For the reasons stated, the appeal is dismissed.
ERICKSTAD, C.J., and VANDE WALLE, LEVINE and MESCHKE, JJ., concur.
NOTES
[1] The allegations in the instant case are based upon a failed land sale arrangement between Duane Bye and Roger Elvick. See Bye v. Elvick, 336 N.W.2d 106 (N.D.1983).
[2] Rule 30, N.D.R.App.P., provides in part as follows:
"RULE 30. APPENDIX TO THE BRIEFS
"(a) Duty of Appellant to Prepare and File; Contents of Appendix; Time for Filing; Numbers of Copies. The appellant shall prepare and file a separately bound appendix to the briefs which must contain a table of contents, with page references, and only the following relevant portions of the lower court record:
* * * * * *
"(b) Determination of Contents of Appendix; Cost of Producing. The parties are encouraged to agree as to the contents of the appendix.
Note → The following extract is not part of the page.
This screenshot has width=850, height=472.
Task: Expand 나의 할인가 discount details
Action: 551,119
In the absence of written agreement, the appellant shall serve on the appellee a designation of the parts of the record the appellant intends to include in the appendix and a statement of the issues the appellant intends to present for review. The designation must be served not later than 10 days after the transcript is filed, but if a transcript is not required, than not later than 10 days after the record is filed. If the appellee deems it necessary to direct the particular attention of the court to parts of the record not designated by the appellant, the appellee, within 10 days after receipt of the designation, shall serve upon the appellant a designation of those parts. If a cross-appeal is filed, the appellee, within that period, shall serve upon the appellant a statement of the issues the appellee intends to present in the cross-appeal. The appellant shall include in the appendix the parts thus designated. In designating parts of the record for inclusion in the appendix, the parties shall have regard for the fact that the entire record is always available to the court for reference and examination and must not engage in unnecessary designation.
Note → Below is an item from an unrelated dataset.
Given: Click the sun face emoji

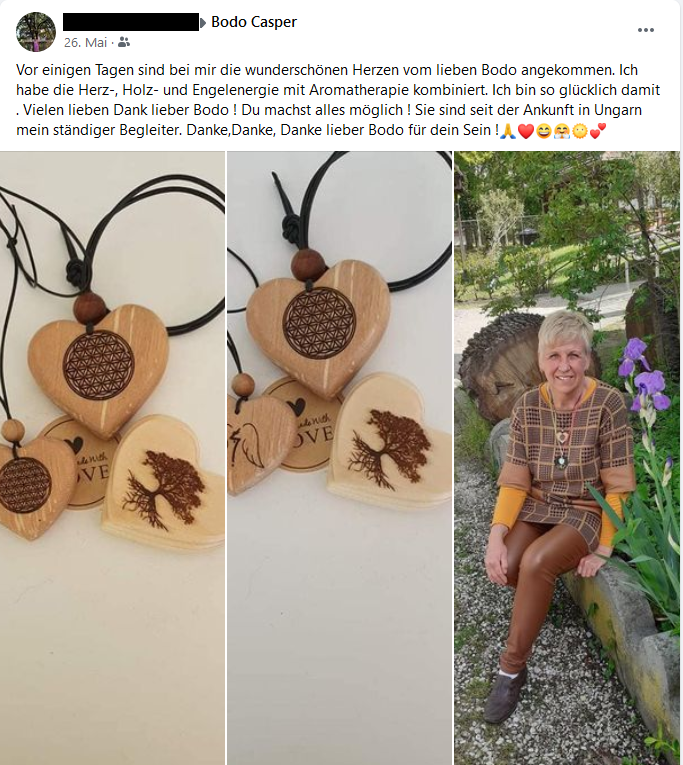Looking at the screenshot, I should tap(580, 131).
"Unless the parties otherwise agree, the cost of producing the appendix must initially be paid by the appellant, but if the appellant considers that parts of the record designated by the appellee for inclusion are unnecessary for the determination of the issues presented the appellant may so advise the appellee and the appellee shall advance the cost of including those parts. The cost of producing the appendix must be taxed as costs in the case, but if either party causes matters to be included in the appendix unnecessarily the court may impose the cost of producing those parts on that party."
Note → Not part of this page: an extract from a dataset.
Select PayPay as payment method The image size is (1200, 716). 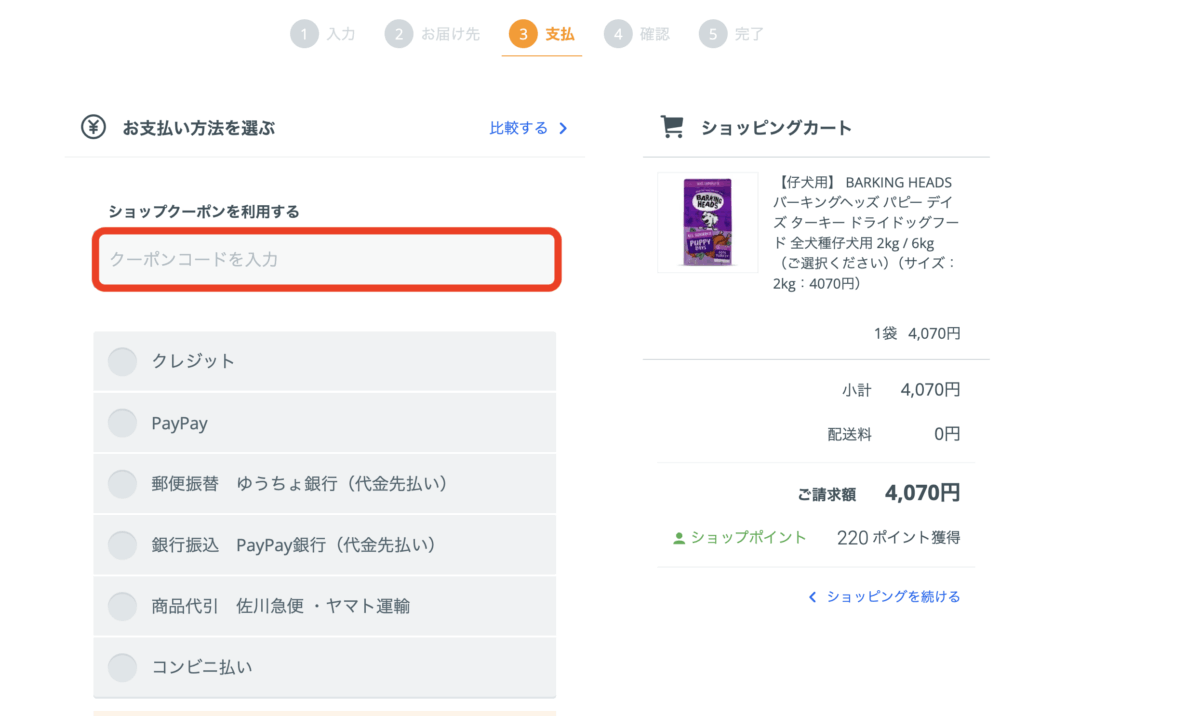point(122,423)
[3] The time limit for filing a notice of appeal under Rule 4(a), N.D.R.App.P., is mandatory and jurisdictional. Cottle v. Kranz, 231 N.W.2d 777, 779 (N.D.1975). In First Nat. Bank of Hettinger v. Dangerud, 316 N.W.2d 102, 104 (N.D. 1982), the time limit imposed by Rule 4(a), N.D.R.App.P., was explained as follows:
"A notice of appeal must be filed in the trial court within 60 days of the date of the service of notice of entry of judgment. Rule 4, NDRAppP. Upon a showing of `excusable neglect,' the trial court may extend the time period an additional 30 days."